Table of Contents
- Summary
- Hadoop security out of the box
- A world of options
- The shape of things to come
- About George Anadiotis
- About GigaOm
- Copyright
1. Summary
As Hadoop moves towards establishing itself as a key data-management platform for the enterprise there is a new set of challenges it must meet in order to be a true contender in the field. Virtually all research and forecasts are pointing towards huge market growth in the big data domain, and the Hadoop ecosystem is now considered the foundation for this growth.
However, as key Hadoop vendors are pointing out, it normally takes about a decade for a new market to consolidate and reach maturity status, and Hadoop is no exception. It has been around since 2005, and one of the areas of this rapidly growing and maturing ecosystem that remains lackluster is that of security.
The problem stems from Hadoop’s origins: It is a platform designed and developed primarily for data-specialist use-case scenarios. Hadoop hits its mark best when used by small, cohesive teams of experts working in isolated environments on data sets explicitly assigned to them and under their control.

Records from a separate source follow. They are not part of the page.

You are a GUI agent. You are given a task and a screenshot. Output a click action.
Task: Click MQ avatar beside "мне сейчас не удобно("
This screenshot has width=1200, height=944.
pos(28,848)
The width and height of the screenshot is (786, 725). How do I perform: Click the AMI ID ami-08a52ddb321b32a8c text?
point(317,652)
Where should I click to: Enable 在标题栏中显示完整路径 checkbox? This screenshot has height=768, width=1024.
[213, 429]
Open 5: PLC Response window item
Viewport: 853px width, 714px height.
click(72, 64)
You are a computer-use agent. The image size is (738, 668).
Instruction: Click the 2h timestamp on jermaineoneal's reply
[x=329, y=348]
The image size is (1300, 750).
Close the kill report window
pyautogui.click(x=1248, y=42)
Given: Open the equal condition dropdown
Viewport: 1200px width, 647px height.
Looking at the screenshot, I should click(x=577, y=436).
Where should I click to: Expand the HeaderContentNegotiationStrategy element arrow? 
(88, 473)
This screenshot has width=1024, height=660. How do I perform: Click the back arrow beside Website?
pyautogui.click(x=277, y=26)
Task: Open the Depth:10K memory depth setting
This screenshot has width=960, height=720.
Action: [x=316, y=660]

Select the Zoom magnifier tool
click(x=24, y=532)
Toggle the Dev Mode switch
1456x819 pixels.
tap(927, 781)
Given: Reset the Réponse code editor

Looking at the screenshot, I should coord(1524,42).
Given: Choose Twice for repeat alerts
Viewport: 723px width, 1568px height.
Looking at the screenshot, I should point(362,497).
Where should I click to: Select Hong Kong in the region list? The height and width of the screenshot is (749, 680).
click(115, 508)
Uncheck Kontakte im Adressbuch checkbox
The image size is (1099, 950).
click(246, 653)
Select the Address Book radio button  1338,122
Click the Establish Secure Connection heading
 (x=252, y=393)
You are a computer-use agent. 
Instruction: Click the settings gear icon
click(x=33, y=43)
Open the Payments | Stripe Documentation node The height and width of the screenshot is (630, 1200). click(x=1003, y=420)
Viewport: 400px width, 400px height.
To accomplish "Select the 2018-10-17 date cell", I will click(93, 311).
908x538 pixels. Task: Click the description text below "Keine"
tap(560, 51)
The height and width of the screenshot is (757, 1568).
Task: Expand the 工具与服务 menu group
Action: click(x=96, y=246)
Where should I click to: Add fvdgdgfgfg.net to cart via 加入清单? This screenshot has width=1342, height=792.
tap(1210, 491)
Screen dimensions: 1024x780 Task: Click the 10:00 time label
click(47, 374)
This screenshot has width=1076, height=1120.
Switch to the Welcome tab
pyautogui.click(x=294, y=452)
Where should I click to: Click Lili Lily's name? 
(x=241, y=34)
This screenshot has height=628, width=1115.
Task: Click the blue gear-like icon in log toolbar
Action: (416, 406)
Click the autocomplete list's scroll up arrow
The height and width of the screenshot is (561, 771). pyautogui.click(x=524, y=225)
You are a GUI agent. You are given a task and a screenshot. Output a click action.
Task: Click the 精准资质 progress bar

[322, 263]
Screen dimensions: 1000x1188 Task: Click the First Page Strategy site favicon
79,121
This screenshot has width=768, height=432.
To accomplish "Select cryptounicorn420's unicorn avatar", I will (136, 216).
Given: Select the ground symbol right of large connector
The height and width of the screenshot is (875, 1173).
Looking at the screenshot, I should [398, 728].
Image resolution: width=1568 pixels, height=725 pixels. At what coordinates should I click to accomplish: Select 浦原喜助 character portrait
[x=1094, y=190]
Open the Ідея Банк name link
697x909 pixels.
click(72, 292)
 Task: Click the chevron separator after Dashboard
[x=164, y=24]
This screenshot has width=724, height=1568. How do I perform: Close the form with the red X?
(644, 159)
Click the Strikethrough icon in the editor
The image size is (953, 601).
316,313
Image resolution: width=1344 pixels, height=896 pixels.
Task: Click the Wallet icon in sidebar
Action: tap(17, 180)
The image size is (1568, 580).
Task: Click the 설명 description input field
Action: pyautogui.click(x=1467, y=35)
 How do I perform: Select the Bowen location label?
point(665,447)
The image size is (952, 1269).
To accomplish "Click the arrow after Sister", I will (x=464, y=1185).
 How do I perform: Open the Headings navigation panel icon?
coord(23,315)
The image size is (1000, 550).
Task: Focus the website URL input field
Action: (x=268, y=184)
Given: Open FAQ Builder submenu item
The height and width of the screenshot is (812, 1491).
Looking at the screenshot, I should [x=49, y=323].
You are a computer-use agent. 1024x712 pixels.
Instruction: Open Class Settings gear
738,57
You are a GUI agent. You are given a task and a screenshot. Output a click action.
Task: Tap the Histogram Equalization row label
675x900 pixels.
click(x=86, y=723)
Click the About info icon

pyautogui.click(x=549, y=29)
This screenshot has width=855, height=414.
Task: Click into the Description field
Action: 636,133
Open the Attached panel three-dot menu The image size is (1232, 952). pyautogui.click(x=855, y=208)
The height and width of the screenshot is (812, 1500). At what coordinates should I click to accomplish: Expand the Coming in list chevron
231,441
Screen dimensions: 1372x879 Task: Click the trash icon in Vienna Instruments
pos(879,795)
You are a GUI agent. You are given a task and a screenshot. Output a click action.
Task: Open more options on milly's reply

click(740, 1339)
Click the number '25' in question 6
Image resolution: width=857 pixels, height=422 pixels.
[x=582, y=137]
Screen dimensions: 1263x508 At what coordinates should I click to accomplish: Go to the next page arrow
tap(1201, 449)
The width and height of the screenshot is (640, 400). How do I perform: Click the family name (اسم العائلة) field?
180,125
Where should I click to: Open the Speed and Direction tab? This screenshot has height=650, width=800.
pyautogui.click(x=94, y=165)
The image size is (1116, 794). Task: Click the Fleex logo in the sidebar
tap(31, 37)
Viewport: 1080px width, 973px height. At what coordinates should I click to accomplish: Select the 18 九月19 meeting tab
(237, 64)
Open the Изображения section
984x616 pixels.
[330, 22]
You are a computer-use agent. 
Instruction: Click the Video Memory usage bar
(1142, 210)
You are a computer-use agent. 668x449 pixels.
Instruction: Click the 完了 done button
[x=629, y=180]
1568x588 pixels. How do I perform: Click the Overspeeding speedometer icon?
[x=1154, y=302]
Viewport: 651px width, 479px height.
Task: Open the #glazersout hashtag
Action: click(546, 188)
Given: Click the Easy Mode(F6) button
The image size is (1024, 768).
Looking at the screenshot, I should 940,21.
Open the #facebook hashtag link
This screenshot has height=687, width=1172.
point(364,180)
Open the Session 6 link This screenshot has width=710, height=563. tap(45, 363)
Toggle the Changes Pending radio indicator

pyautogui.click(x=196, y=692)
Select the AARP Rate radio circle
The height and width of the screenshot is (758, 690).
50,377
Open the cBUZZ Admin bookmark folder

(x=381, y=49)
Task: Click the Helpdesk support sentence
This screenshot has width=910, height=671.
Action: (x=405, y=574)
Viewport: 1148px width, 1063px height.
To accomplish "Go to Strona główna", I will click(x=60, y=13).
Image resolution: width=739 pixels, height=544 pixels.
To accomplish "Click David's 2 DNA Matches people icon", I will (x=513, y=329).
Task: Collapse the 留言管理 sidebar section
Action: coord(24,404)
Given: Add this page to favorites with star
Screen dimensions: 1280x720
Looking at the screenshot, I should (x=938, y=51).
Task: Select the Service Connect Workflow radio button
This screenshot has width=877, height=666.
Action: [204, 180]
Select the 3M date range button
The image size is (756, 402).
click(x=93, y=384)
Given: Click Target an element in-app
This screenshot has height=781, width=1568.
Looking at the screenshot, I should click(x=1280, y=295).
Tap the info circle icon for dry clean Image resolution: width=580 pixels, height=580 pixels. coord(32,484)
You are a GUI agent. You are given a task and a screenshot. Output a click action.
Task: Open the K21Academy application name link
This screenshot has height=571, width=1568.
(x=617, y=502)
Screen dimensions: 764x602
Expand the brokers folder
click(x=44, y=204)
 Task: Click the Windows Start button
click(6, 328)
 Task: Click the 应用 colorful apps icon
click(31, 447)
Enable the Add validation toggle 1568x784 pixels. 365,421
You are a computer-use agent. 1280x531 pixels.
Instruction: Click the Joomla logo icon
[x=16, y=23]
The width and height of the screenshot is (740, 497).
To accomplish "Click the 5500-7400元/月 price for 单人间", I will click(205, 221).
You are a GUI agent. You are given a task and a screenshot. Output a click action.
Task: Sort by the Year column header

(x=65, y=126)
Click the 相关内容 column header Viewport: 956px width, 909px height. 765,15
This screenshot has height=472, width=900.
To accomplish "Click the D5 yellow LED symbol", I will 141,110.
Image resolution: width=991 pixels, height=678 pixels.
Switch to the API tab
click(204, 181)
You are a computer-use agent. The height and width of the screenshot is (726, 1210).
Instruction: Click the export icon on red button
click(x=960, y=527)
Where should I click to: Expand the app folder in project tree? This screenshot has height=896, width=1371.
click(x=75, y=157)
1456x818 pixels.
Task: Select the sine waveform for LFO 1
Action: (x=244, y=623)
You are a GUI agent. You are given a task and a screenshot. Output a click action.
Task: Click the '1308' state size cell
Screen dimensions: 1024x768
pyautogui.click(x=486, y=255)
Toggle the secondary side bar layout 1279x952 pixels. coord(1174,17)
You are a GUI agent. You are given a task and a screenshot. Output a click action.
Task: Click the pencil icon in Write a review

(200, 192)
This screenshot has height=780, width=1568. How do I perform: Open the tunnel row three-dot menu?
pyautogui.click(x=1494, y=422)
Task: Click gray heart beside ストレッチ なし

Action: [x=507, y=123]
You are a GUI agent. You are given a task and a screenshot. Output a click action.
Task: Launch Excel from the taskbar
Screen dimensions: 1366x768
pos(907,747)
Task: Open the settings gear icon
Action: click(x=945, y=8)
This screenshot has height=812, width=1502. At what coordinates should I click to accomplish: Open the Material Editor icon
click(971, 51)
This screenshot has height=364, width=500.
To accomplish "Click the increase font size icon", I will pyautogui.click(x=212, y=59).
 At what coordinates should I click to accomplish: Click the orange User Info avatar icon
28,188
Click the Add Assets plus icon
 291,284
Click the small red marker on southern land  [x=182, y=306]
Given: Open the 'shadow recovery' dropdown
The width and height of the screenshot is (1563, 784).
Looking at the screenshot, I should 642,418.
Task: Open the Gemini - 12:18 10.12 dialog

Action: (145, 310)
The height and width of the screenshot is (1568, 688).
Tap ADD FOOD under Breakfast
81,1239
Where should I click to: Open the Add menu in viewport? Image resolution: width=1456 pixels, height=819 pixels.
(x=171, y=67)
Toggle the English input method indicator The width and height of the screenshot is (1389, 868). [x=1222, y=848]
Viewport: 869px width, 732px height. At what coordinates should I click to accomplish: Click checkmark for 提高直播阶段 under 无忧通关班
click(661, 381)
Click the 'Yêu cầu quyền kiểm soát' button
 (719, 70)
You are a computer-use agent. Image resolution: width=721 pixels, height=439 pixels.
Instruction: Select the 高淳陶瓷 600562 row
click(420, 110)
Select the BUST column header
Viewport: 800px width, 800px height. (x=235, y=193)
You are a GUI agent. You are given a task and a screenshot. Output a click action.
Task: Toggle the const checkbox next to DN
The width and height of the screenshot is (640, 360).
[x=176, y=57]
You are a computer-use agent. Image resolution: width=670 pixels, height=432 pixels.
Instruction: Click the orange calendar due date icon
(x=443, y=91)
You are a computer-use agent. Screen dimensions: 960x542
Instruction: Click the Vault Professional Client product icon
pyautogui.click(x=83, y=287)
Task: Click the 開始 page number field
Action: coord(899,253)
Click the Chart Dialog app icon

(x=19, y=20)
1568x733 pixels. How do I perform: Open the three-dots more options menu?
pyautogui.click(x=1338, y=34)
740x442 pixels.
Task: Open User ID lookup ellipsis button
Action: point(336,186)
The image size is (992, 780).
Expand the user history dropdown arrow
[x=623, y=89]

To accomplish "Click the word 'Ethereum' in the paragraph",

But now that Hadoop’s application is transitioning increasingly to that of serving as a backbone for enterprise data management those implicit assumptions are no longer valid. In fact, this very realization has led the evolution of Hadoop from its initial design based on the MapReduce batch file-processing paradigm to its more recent incarnation, broadening its scope to accommodate other data processing approaches.